[A run of rows]
┄┄┄┄┄┄┄┄┄┄

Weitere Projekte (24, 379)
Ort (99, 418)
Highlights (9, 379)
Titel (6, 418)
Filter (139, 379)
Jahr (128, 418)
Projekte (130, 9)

┄┄┄┄┄┄┄┄┄┄

• WORK REQUIRED
Output every row above as a numbered list, omitting any blank lines.

• RESULT
1. Weitere Projekte (24, 379)
2. Ort (99, 418)
3. Highlights (9, 379)
4. Titel (6, 418)
5. Filter (139, 379)
6. Jahr (128, 418)
7. Projekte (130, 9)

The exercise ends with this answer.